Her smile stretches wider, the sharp edge of a blade hidden behind lip gloss and perfect teeth.
“Oh, but I do. I know exactly what you’ve been doing.” She gestures lazily at my stomach. “Or should I say, who you’ve been doing.”
My chest goes ice cold.
“What did you just say?”
She tilts her head with feigned innocence, voice dipping low and venomous.
“Don’t play dumb. I’ve been pregnant, remember?
I know the signs. The bloat. The constant stomach holding.
The exhaustion in your face even when you pretend you’re fine.
Come on, Ivy… do you think I’m an idiot?
I can see how you’ve played Freddie and got what you wanted out of him. Freddie is easy to play.”
My jaw clenches so hard it hurts.
“You don’t know anything about me,” I whisper, but the words wobble. I hate that she can hear the crack in my voice.
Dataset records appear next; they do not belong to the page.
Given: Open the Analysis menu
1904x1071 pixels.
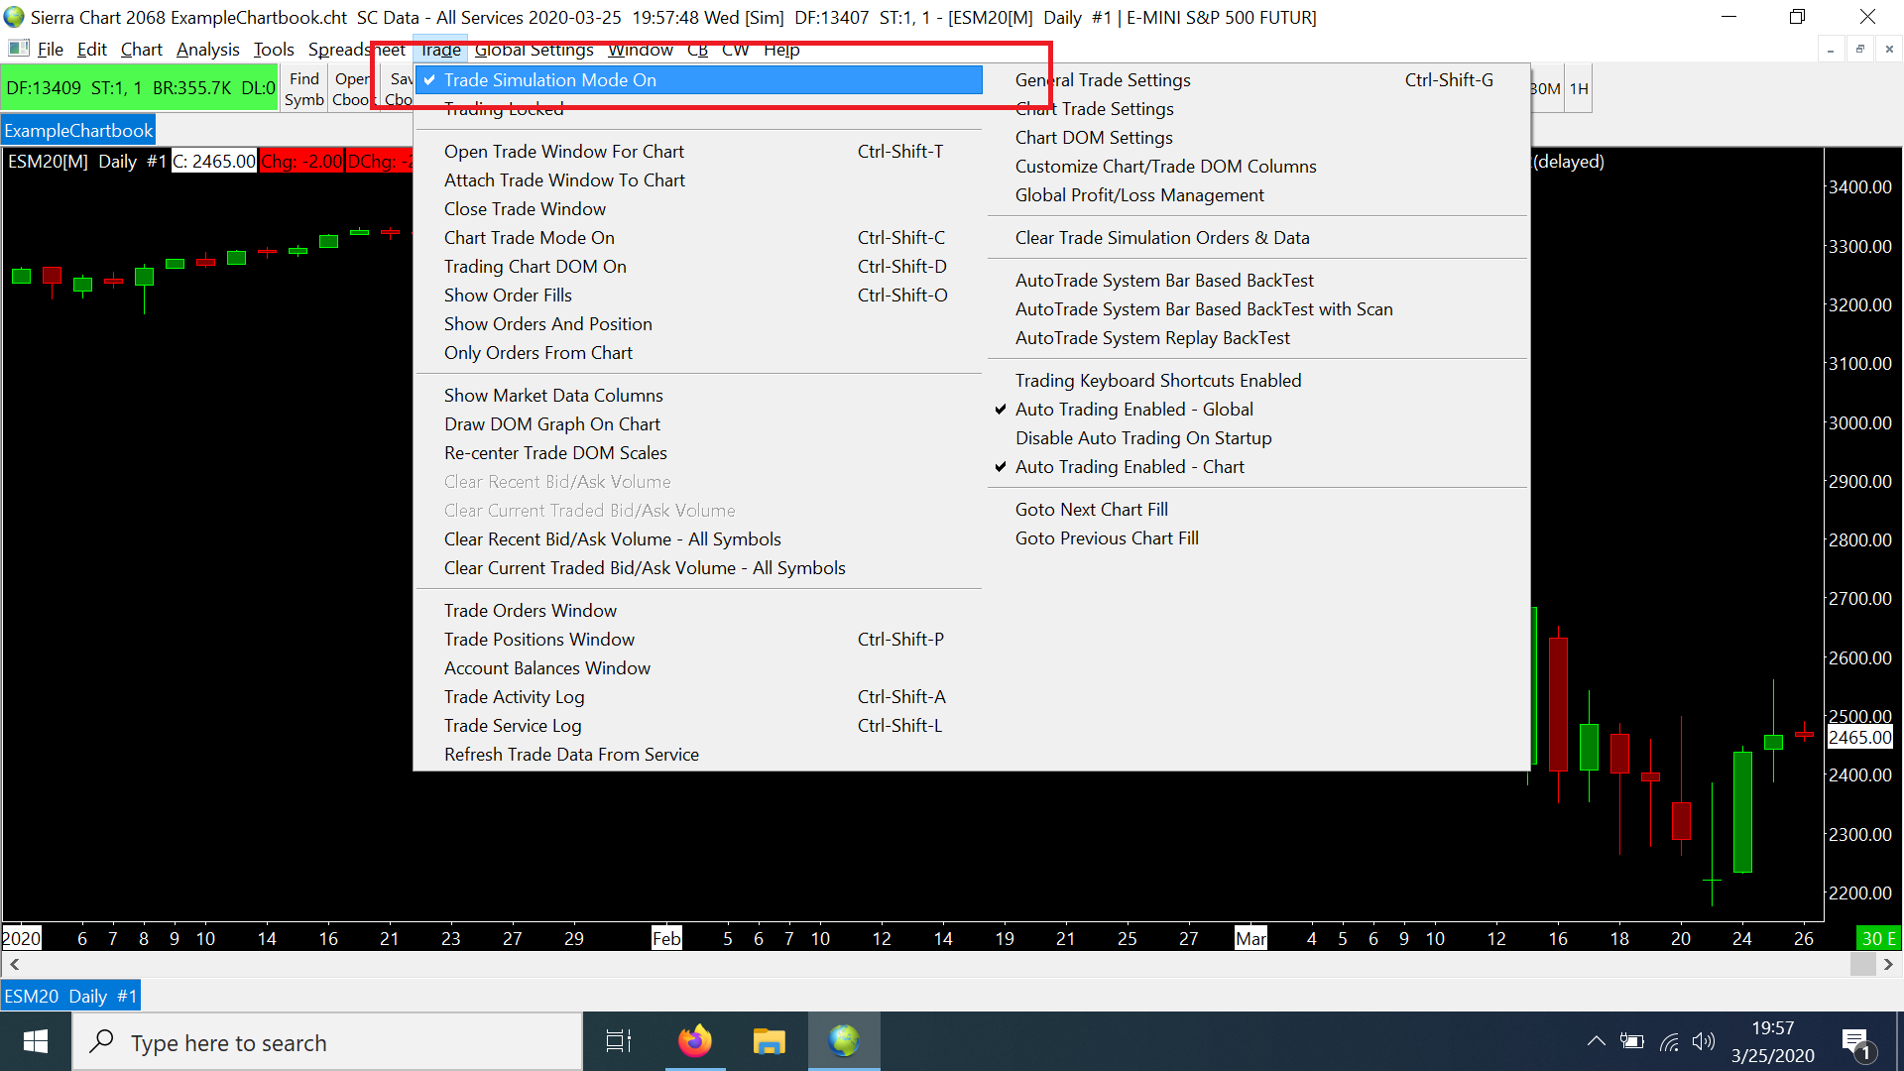Looking at the screenshot, I should pyautogui.click(x=207, y=50).
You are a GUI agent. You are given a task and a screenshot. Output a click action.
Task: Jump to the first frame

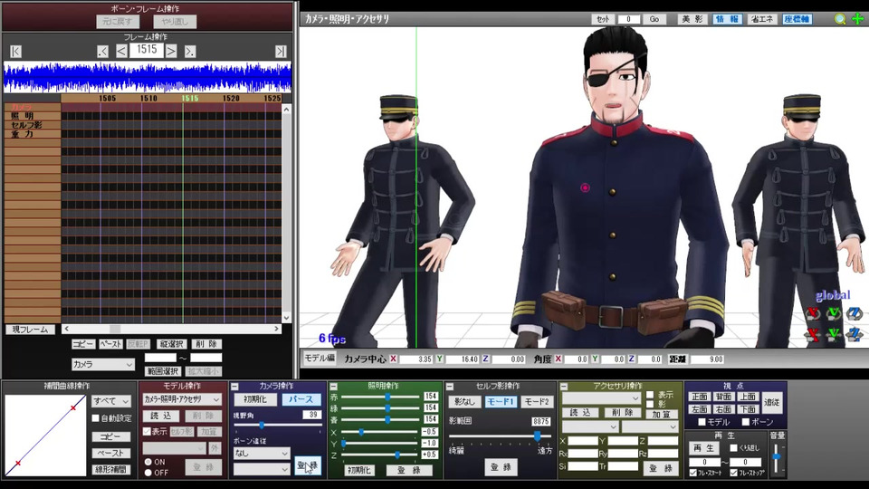(15, 52)
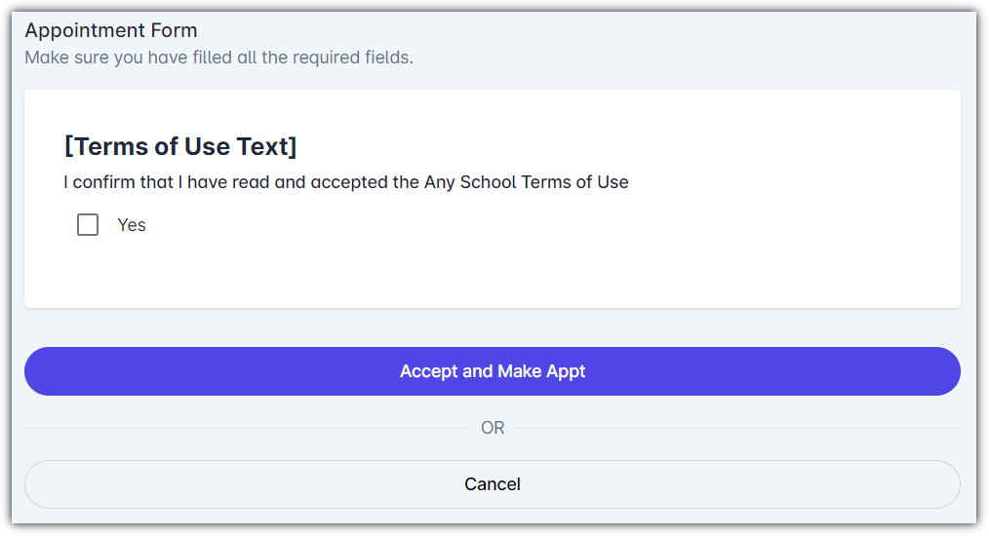This screenshot has width=989, height=536.
Task: Click the empty square box beside Yes
Action: click(x=88, y=225)
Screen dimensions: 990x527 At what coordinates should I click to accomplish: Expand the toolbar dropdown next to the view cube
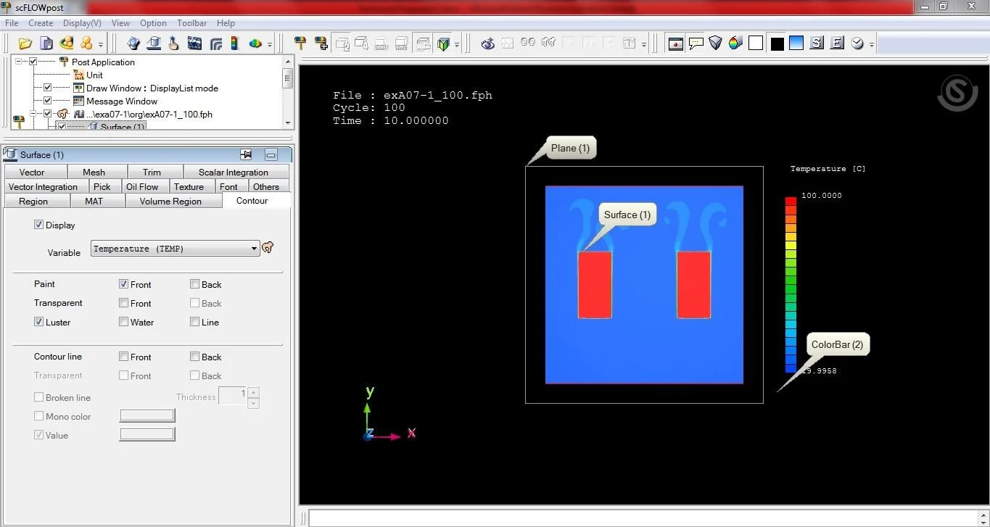click(x=457, y=44)
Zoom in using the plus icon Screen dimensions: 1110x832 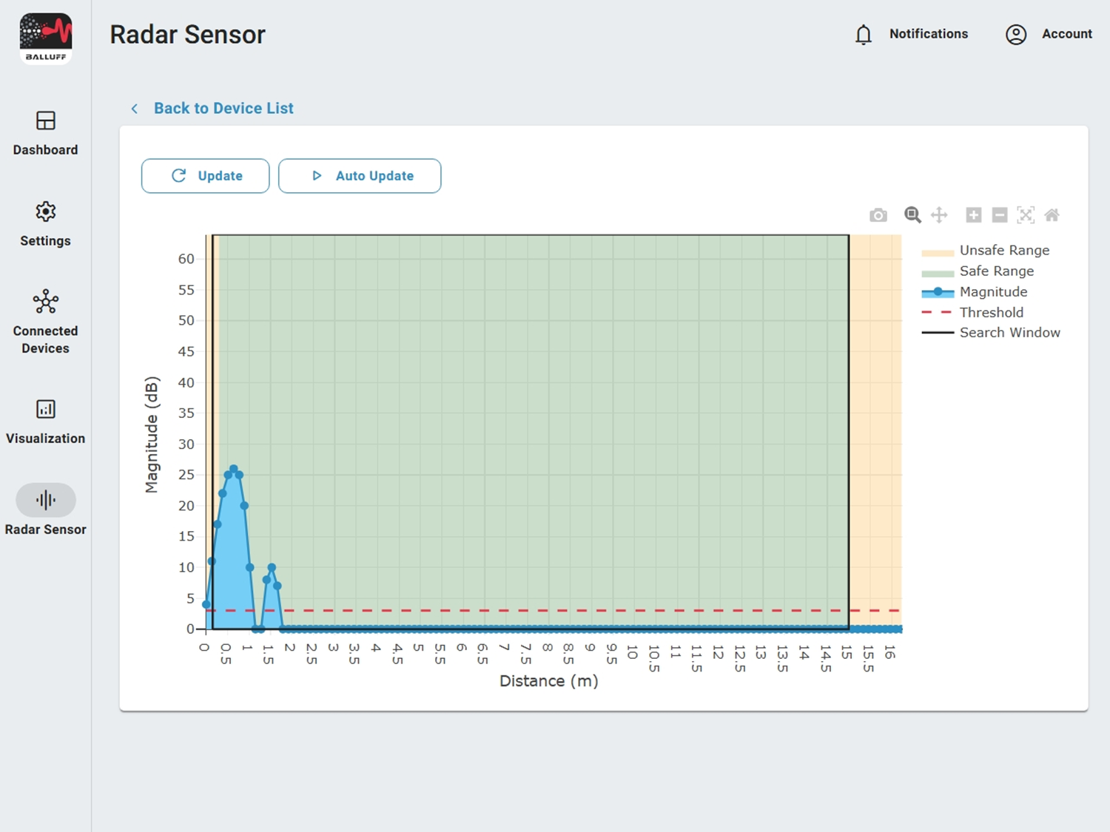pyautogui.click(x=973, y=214)
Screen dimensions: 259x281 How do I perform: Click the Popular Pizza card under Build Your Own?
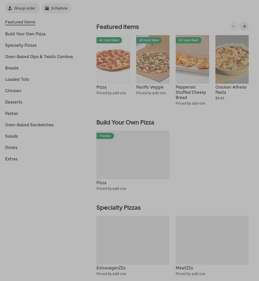[133, 155]
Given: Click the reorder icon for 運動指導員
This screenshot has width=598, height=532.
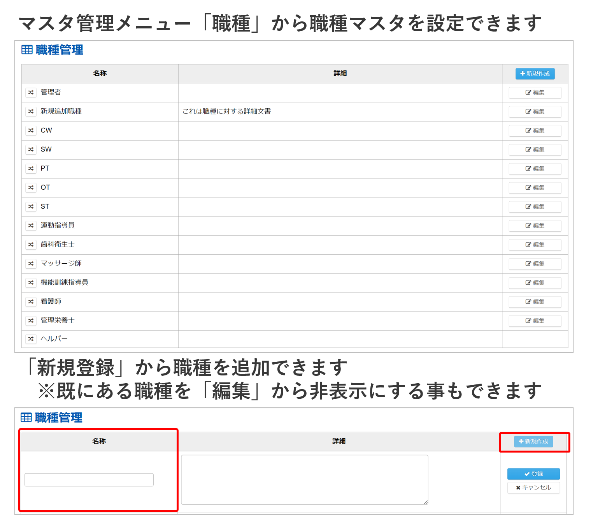Looking at the screenshot, I should 31,225.
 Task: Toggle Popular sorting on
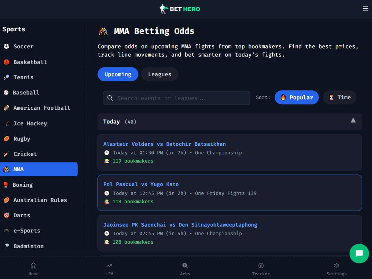[x=296, y=97]
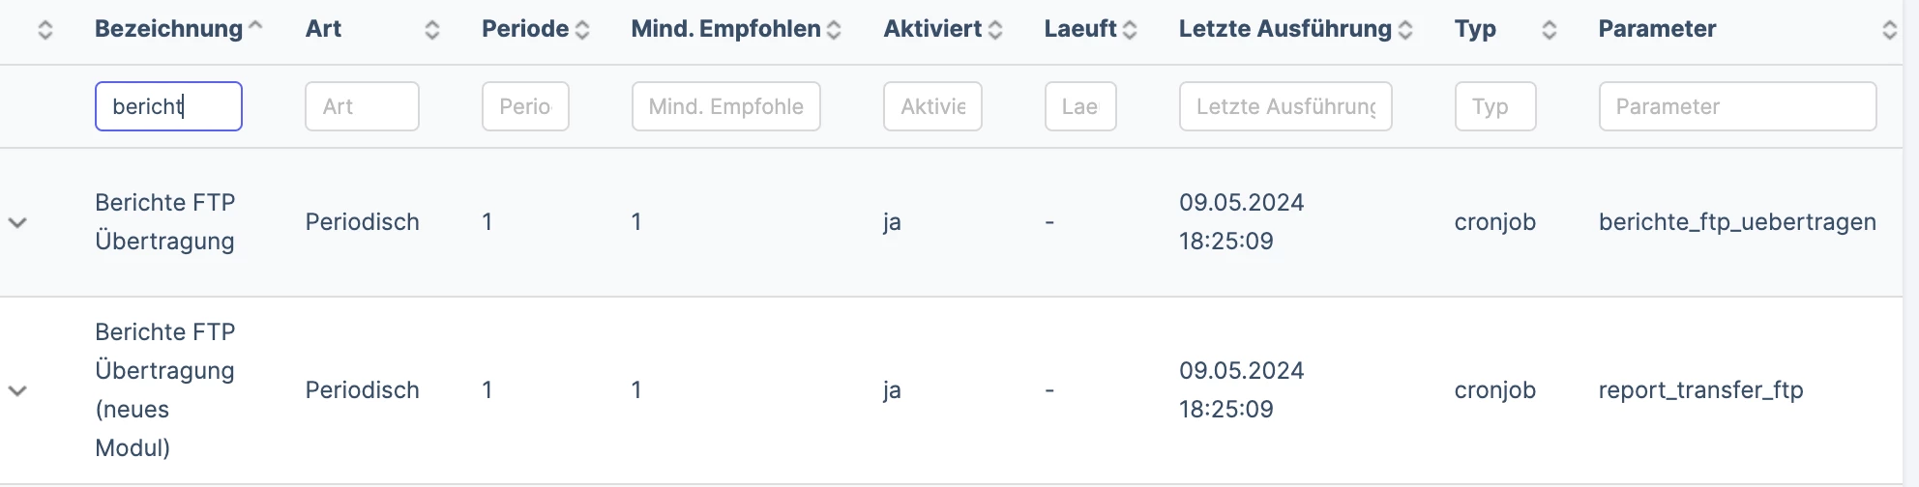Click the report_transfer_ftp parameter cell
The height and width of the screenshot is (487, 1919).
[1700, 390]
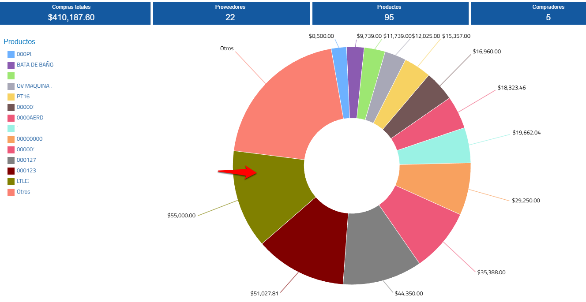The height and width of the screenshot is (302, 586).
Task: Click the Proveedores card showing 22
Action: coord(230,13)
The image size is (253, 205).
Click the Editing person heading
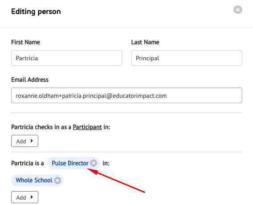point(36,12)
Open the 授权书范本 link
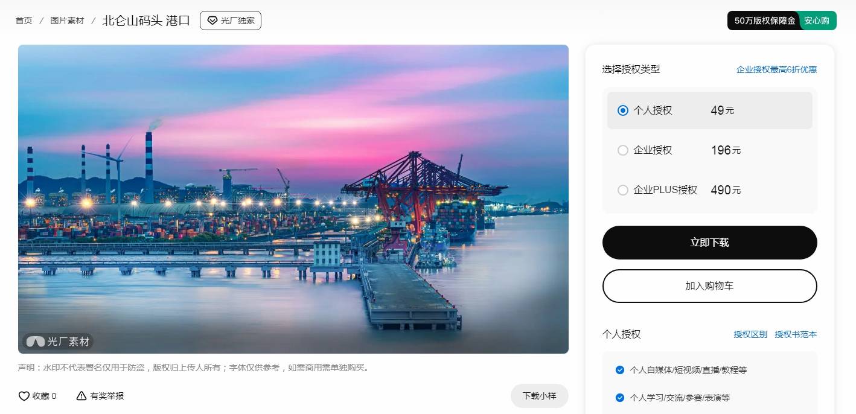Image resolution: width=856 pixels, height=414 pixels. (796, 334)
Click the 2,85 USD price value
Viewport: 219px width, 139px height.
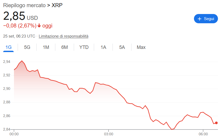14,16
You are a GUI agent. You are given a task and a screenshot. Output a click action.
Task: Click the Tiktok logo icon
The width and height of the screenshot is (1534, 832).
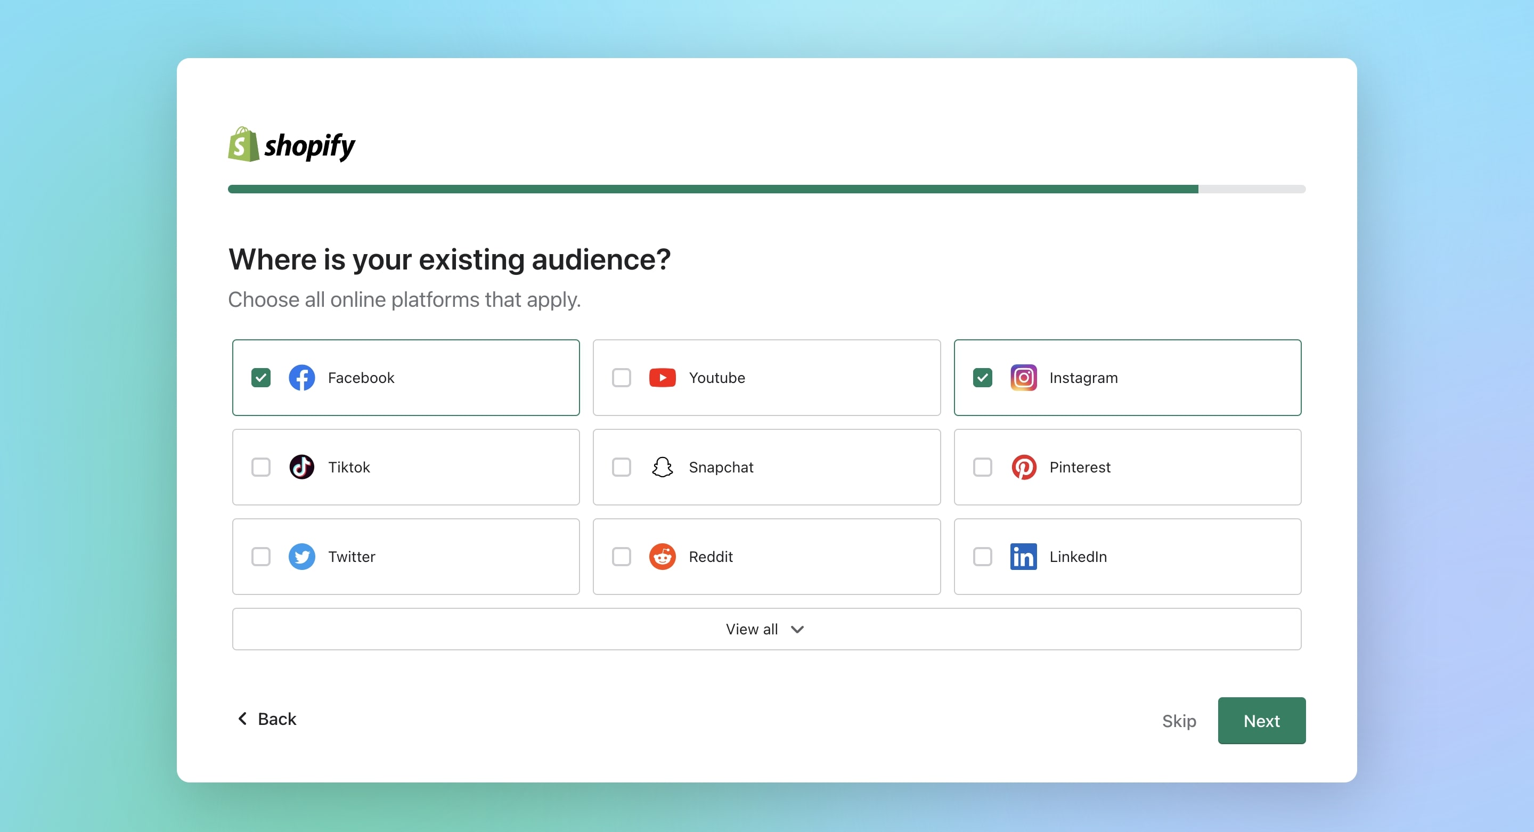[302, 467]
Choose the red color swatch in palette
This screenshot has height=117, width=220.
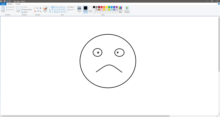tap(102, 7)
“And yet,” she purrs, circling closer, “here I am. Reminding you that Freddie? He’s easy. So damn easy. All it takes is a sad story and a sweet smile, and boom… he’s yours. He wants to be needed. Wants to feel like the hero. But that means he could also be mine at just the click of my fingers.”
She steps in so close I can smell her perfume, sickly sweet, suffocating.
“And you? You knew that. You used that.”
I flinch as if she slapped me.
“I never…”
“Oh, spare me the wounded act.” Her voice drops, dripping venom. “You think you’re better than me? Because you bake muffins with his kid and show up with coffee like you’re some domestic goddess? Cute.”
I clutch my coffee cup. My throat burns.
“I’m not doing this,” I say, backing away. My voice shakes, but I hold her gaze. “You don’t get to show up like some rejected villain and rewrite my story.”
She doesn’t flinch.
She just smiles, triumphant. Poisoned honey.
“You already lost,” she calls as I turn away. “You just don’t know it yet. He will pick me because he always does. Why do you think he’s still in Coyote Glen? He’s just been waiting for me to come back to my home town, to reclaim him.”
I don’t turn around.
I don’t give her the satisfaction.
But my steps are frantic now, gravel crunching loud as bones underfoot, and every breath scrapes against my ribs might as well be broken glass. The coffee cup in my hand trembles, forgotten.
By the time I reach the street, my hands are numb. My pulse is a roar in my ears.
I don't cry.
I won’t cry.
But something inside me is breaking.
And I’m not sure how much more I can lose before I shatter completely.